■ Task ■
Output the entries exactly. Start at the first line, finish with the line containing "Contact (563, 2303)", and omit the pictures.

(Stored data)
- Opening Delimiter -

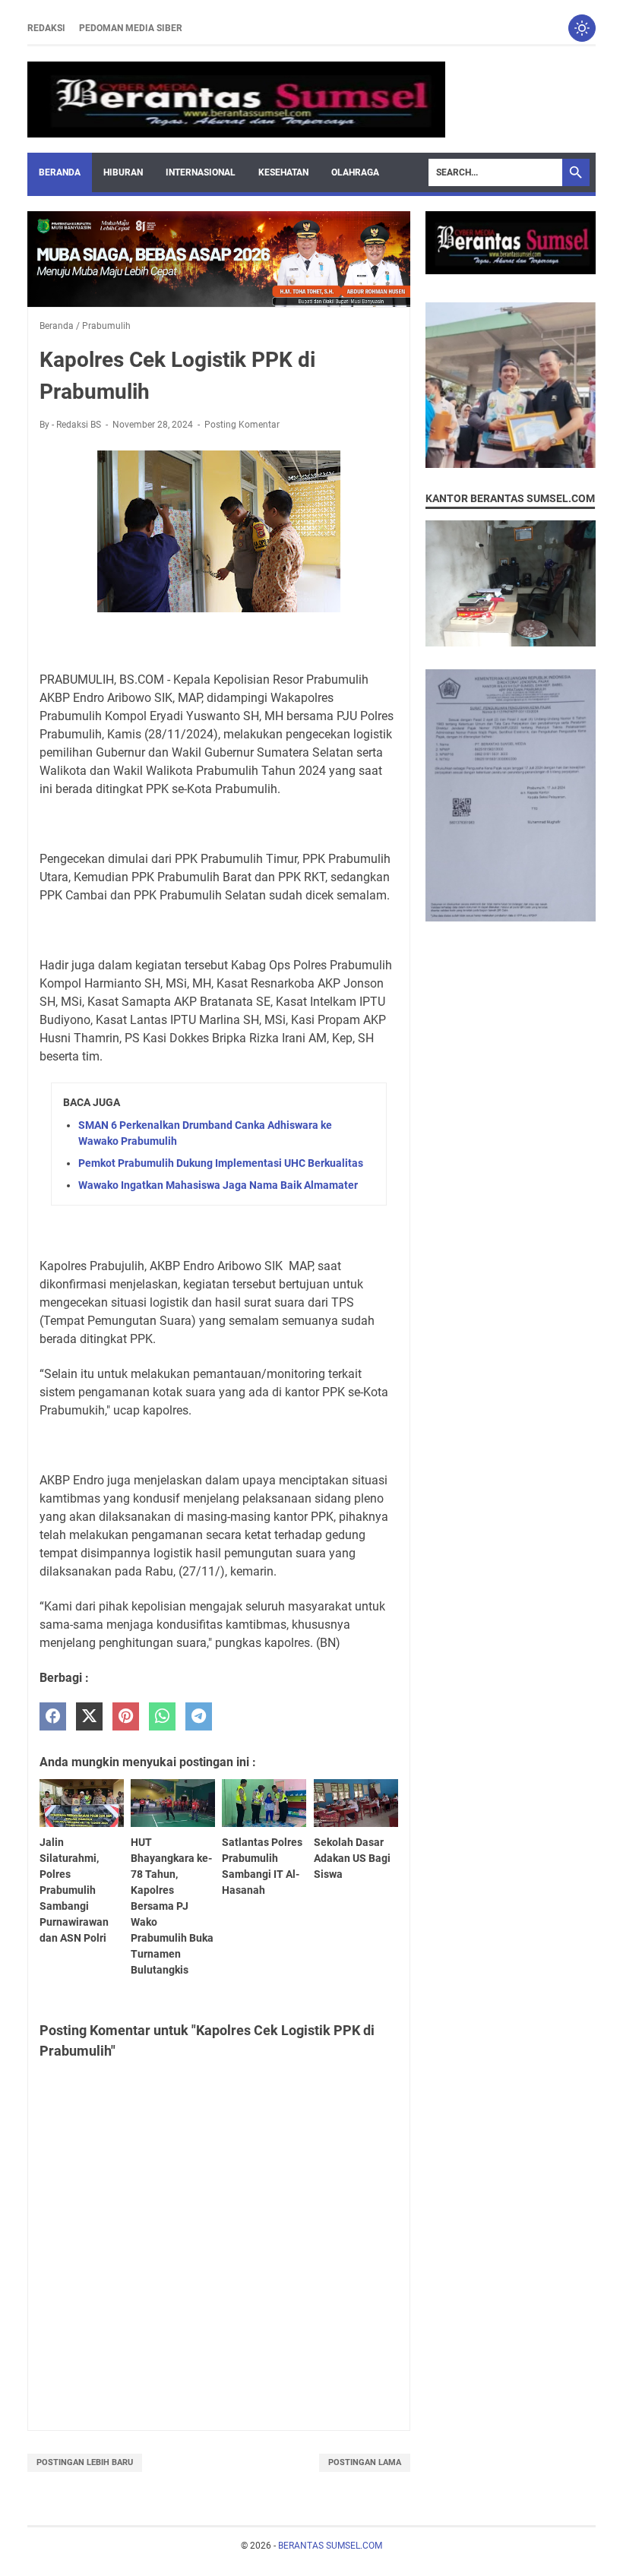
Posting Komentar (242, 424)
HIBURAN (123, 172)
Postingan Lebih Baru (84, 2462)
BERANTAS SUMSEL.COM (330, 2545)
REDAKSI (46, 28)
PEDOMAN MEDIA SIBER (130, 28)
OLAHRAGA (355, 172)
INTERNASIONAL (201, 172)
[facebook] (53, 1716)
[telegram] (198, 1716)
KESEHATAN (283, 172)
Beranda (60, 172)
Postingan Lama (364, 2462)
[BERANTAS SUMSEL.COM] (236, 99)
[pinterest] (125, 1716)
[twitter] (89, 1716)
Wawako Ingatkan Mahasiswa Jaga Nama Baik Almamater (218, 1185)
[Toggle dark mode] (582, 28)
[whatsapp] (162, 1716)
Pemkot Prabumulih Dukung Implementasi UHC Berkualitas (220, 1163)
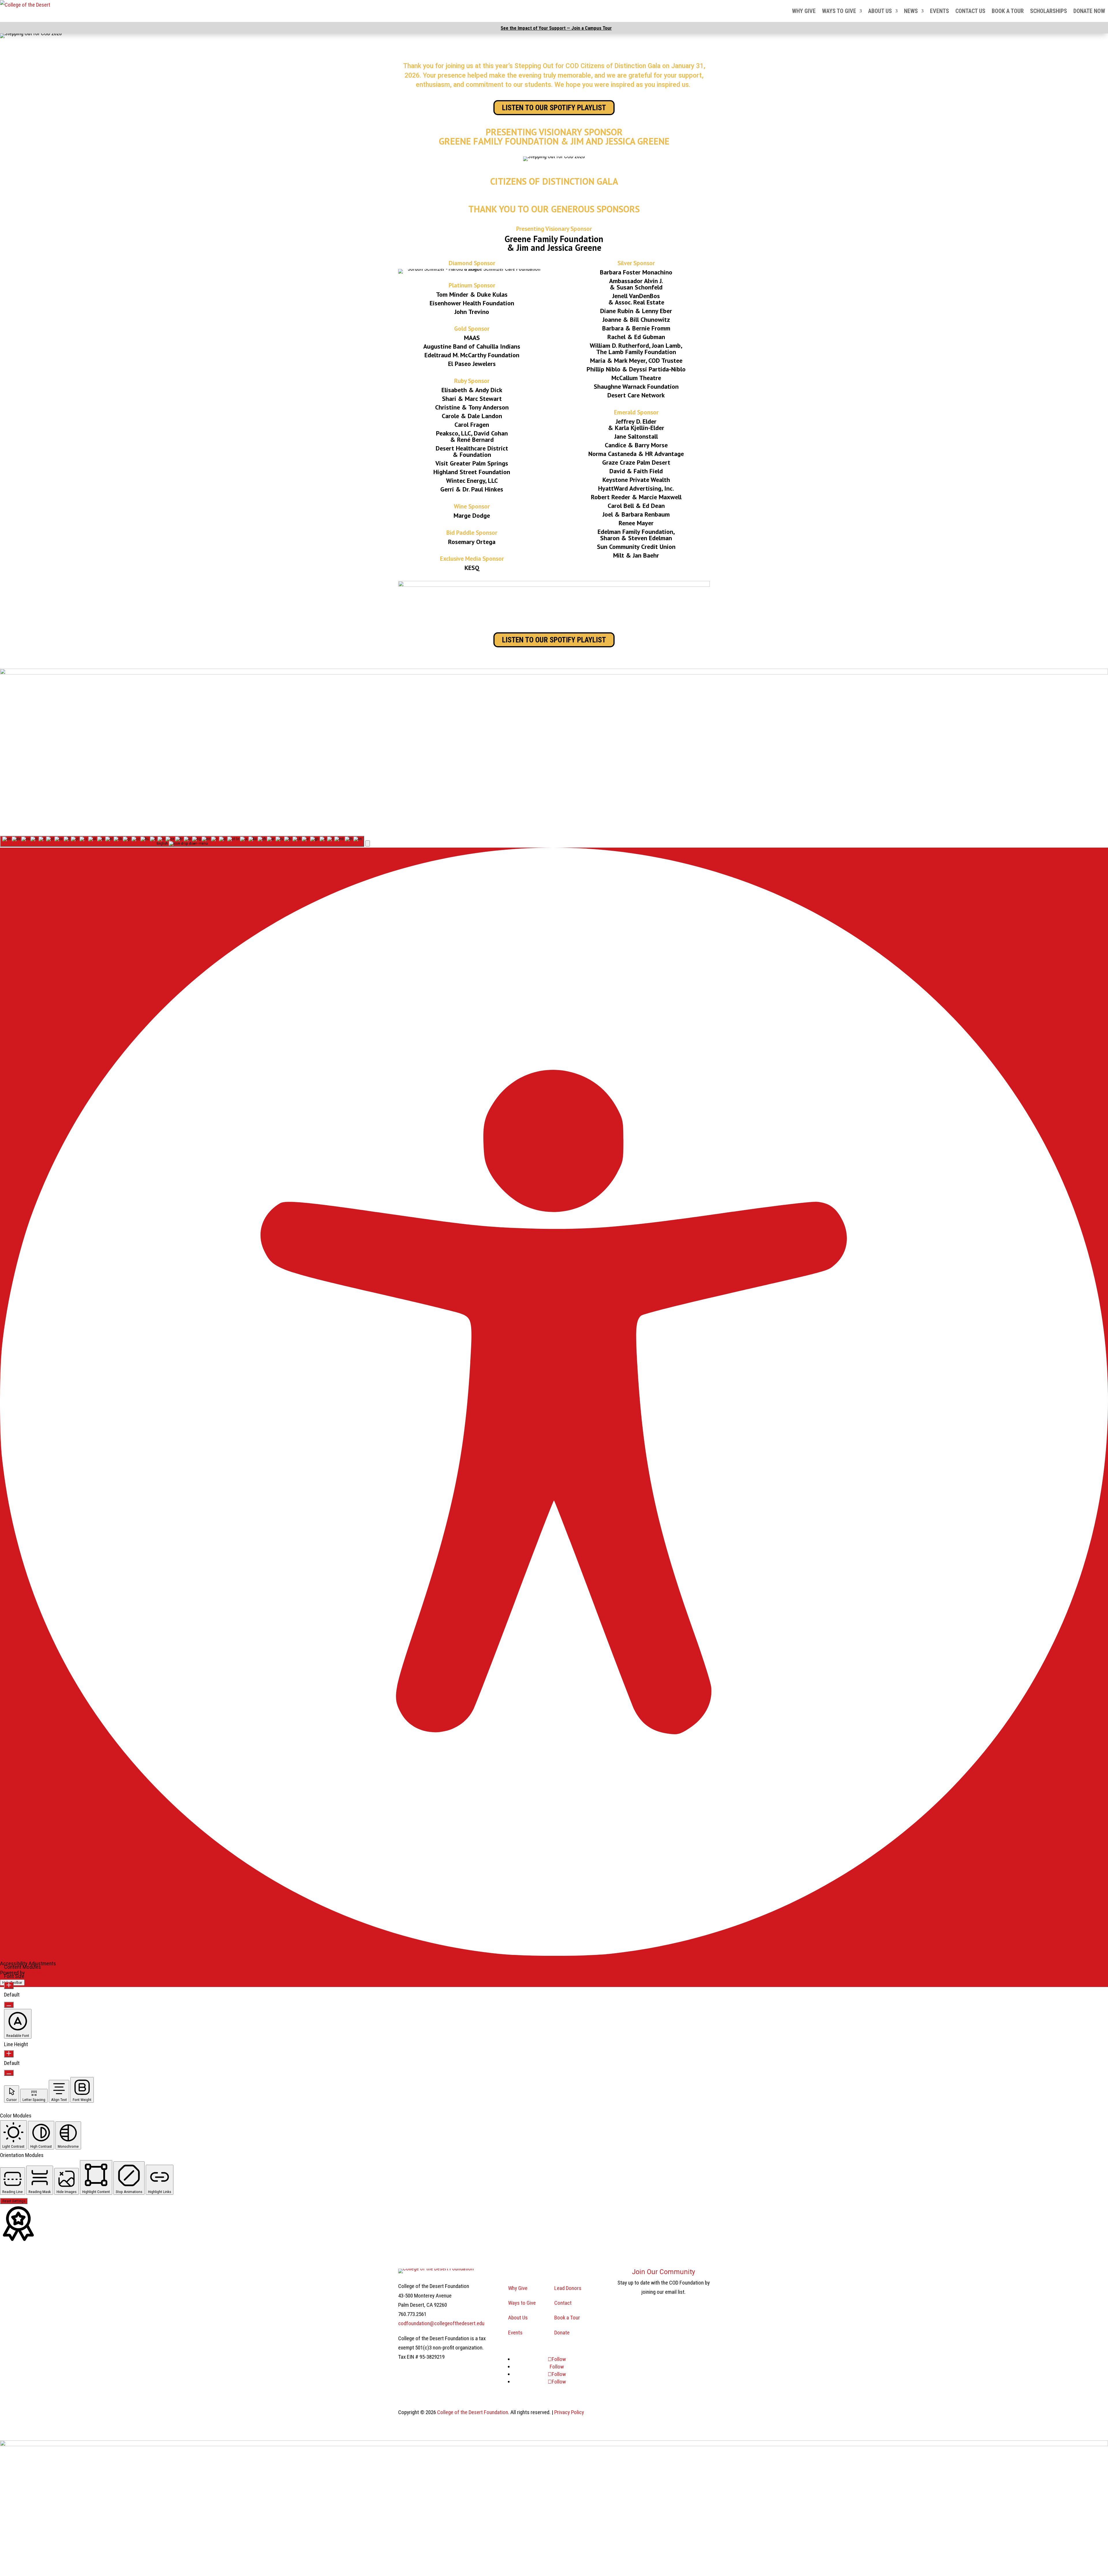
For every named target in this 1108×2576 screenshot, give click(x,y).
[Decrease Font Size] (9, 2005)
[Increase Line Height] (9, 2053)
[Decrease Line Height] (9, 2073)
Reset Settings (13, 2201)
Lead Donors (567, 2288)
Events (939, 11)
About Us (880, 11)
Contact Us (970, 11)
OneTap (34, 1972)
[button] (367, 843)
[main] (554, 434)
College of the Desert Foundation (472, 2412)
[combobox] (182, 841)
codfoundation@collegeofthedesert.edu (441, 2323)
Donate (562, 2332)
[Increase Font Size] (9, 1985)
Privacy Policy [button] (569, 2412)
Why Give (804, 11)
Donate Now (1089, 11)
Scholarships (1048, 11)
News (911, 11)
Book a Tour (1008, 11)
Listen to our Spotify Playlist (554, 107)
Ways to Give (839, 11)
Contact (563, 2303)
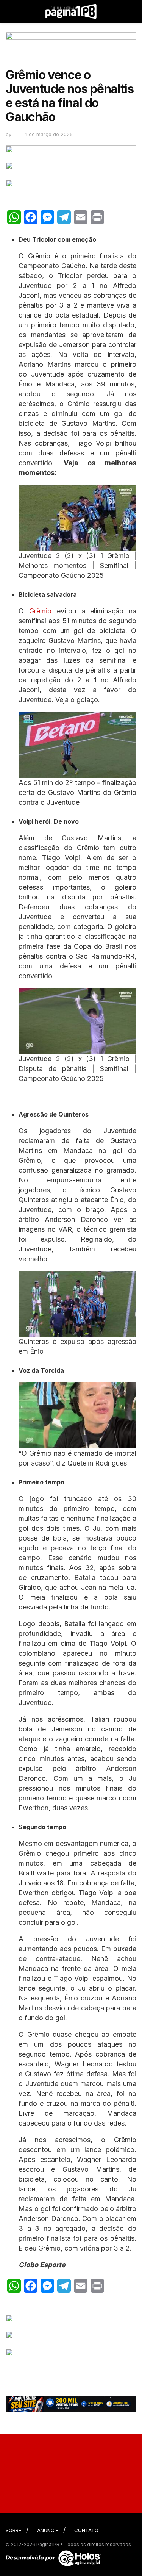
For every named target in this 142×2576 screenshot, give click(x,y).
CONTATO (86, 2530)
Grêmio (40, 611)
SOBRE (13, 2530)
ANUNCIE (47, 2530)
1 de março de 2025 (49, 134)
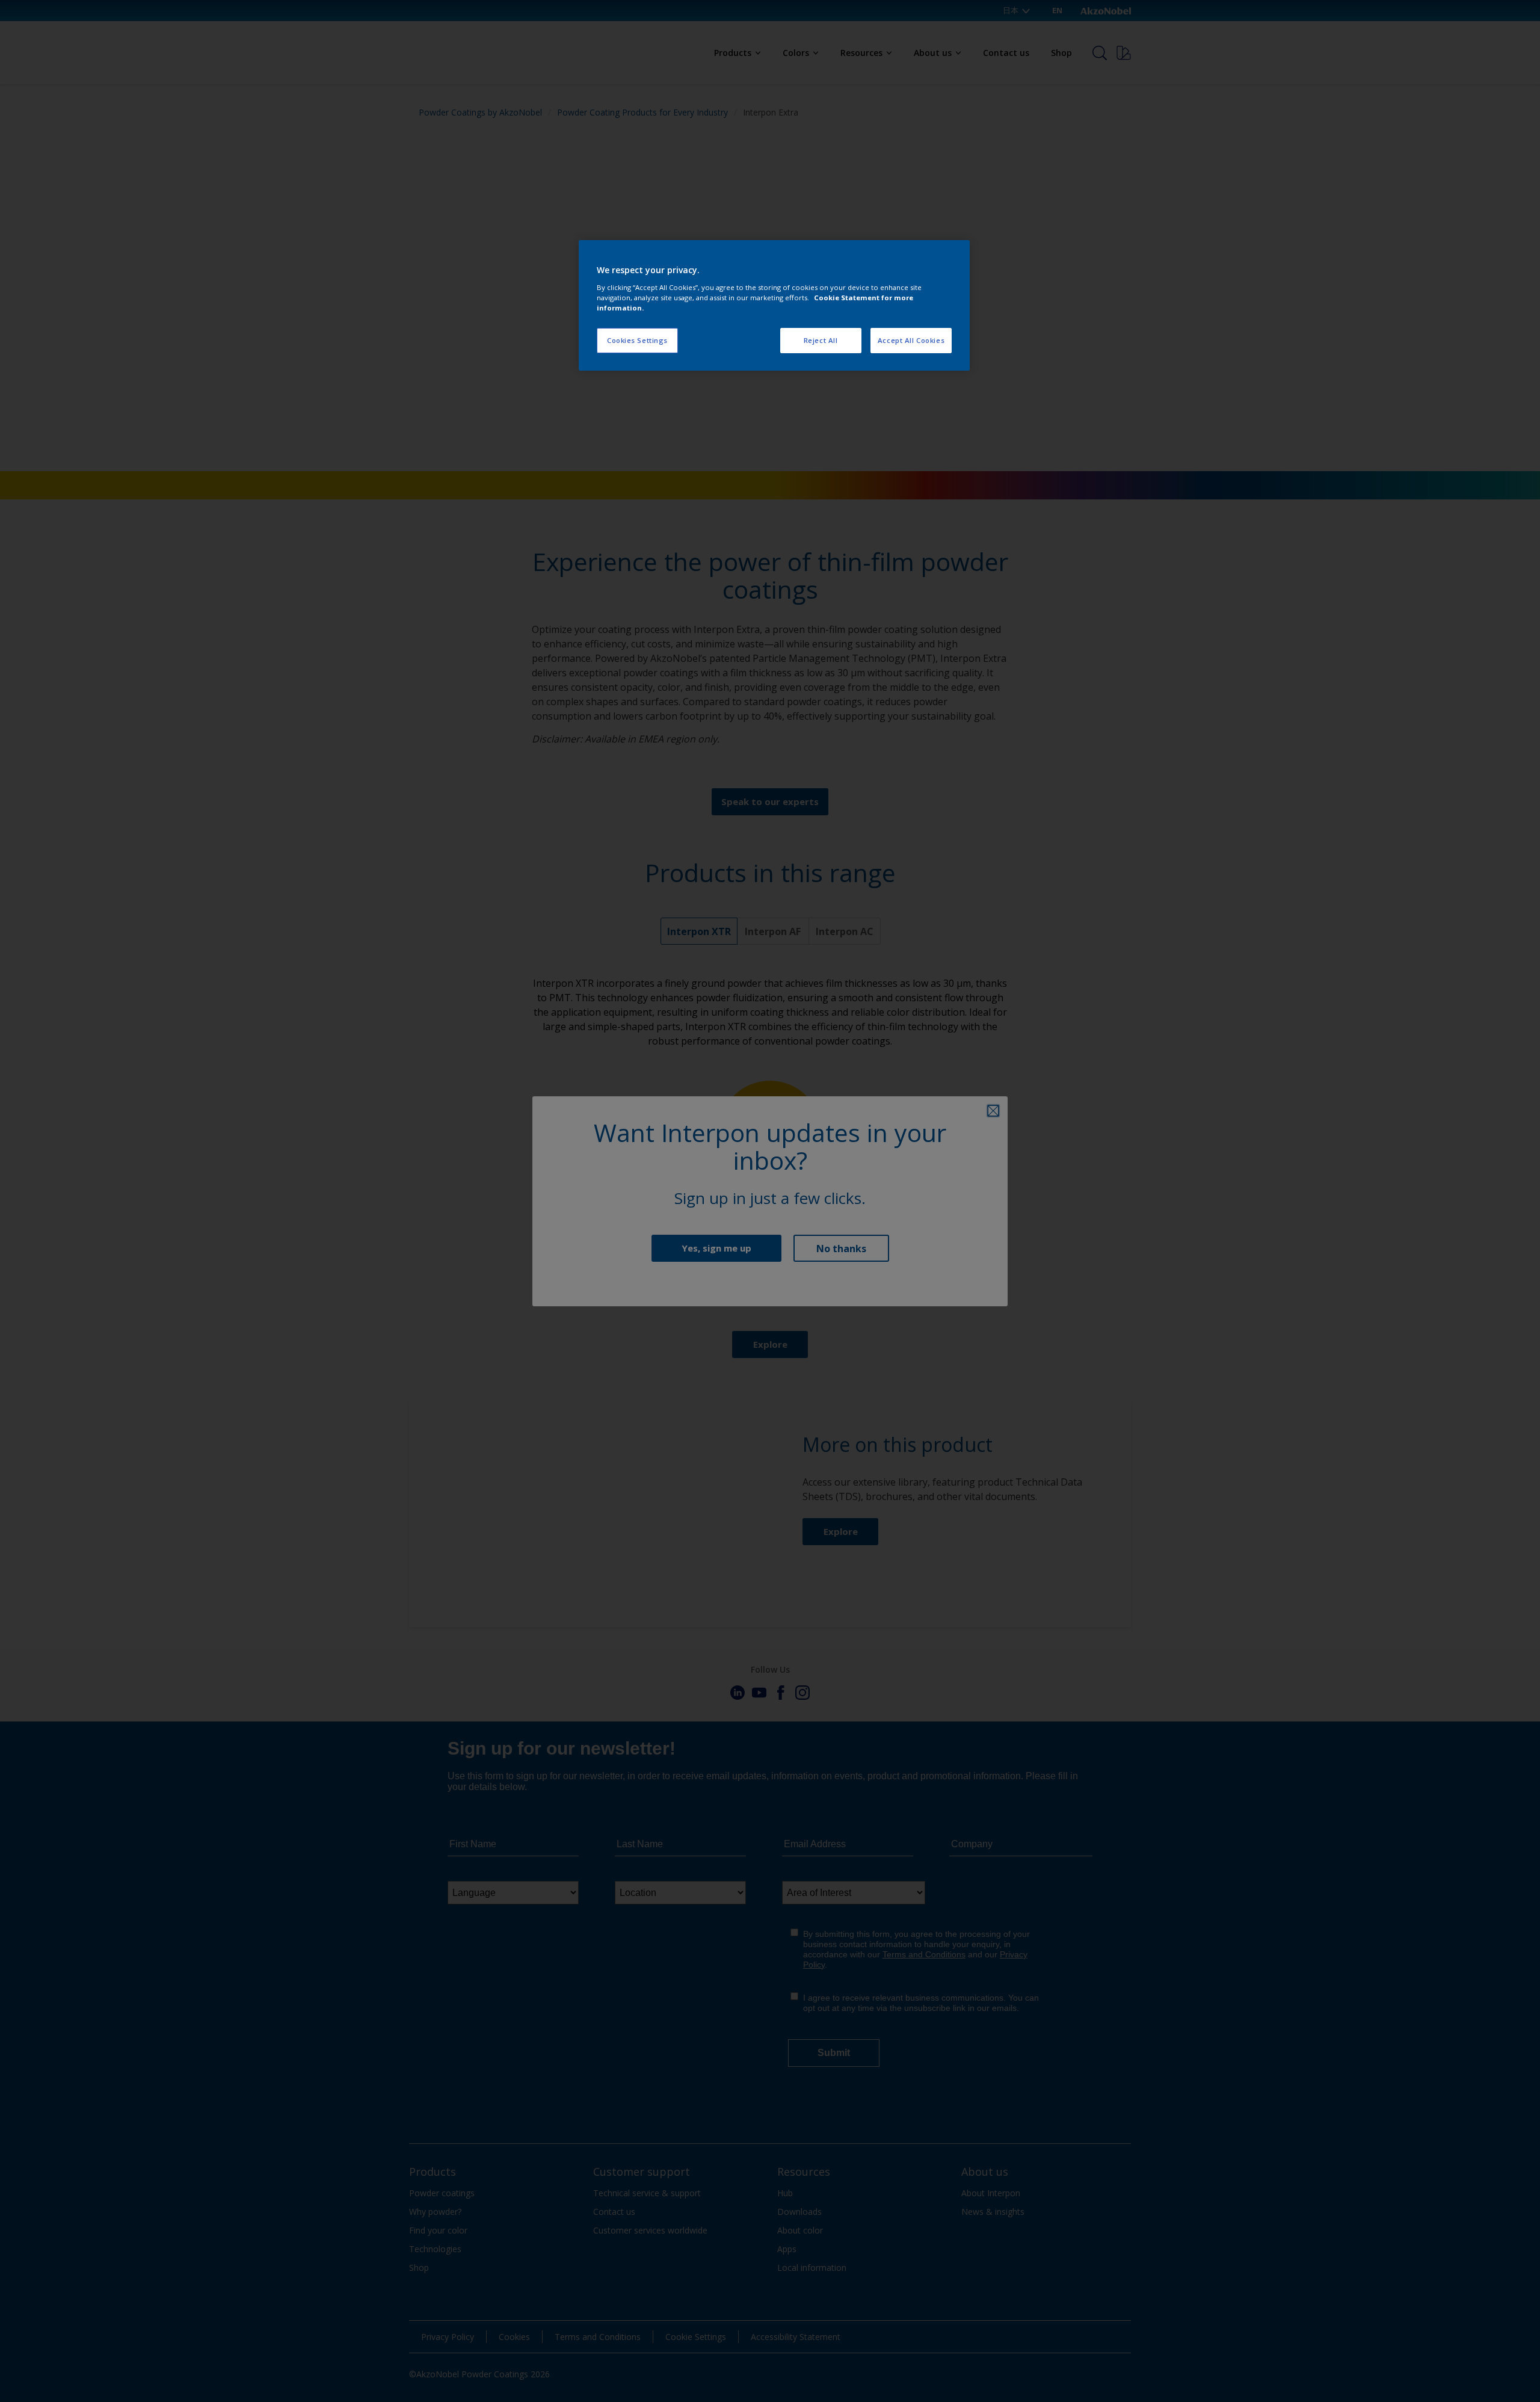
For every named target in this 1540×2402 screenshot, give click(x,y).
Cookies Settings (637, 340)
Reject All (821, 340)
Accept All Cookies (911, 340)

- Closing Delimiter -

■ Problem solution ■
Posting Komentar (242, 424)
HIBURAN (123, 172)
Postingan Lebih Baru (84, 2462)
BERANTAS SUMSEL.COM (330, 2545)
REDAKSI (46, 28)
PEDOMAN MEDIA SIBER (130, 28)
OLAHRAGA (355, 172)
INTERNASIONAL (201, 172)
[facebook] (53, 1716)
[telegram] (198, 1716)
KESEHATAN (283, 172)
Beranda (60, 172)
Postingan Lama (364, 2462)
[BERANTAS SUMSEL.COM] (236, 99)
[pinterest] (125, 1716)
[twitter] (89, 1716)
Wawako Ingatkan Mahasiswa Jaga Nama Baik Almamater (218, 1185)
[Toggle dark mode] (582, 28)
[whatsapp] (162, 1716)
Pemkot Prabumulih Dukung Implementasi UHC Berkualitas (220, 1163)
For every named target in this 1108×2576 screenshot, give click(x,y).
[Decrease Font Size] (9, 2005)
[Increase Line Height] (9, 2053)
[Decrease Line Height] (9, 2073)
Reset Settings (13, 2201)
Lead Donors (567, 2288)
Events (939, 11)
About Us (880, 11)
Contact Us (970, 11)
OneTap (34, 1972)
[button] (367, 843)
[main] (554, 434)
College of the Desert Foundation (472, 2412)
[combobox] (182, 841)
codfoundation@collegeofthedesert.edu (441, 2323)
Donate (562, 2332)
[Increase Font Size] (9, 1985)
Privacy Policy [button] (569, 2412)
Why Give (804, 11)
Donate Now (1089, 11)
Scholarships (1048, 11)
News (911, 11)
Book a Tour (1008, 11)
Listen to our Spotify Playlist (554, 107)
Ways to Give (839, 11)
Contact (563, 2303)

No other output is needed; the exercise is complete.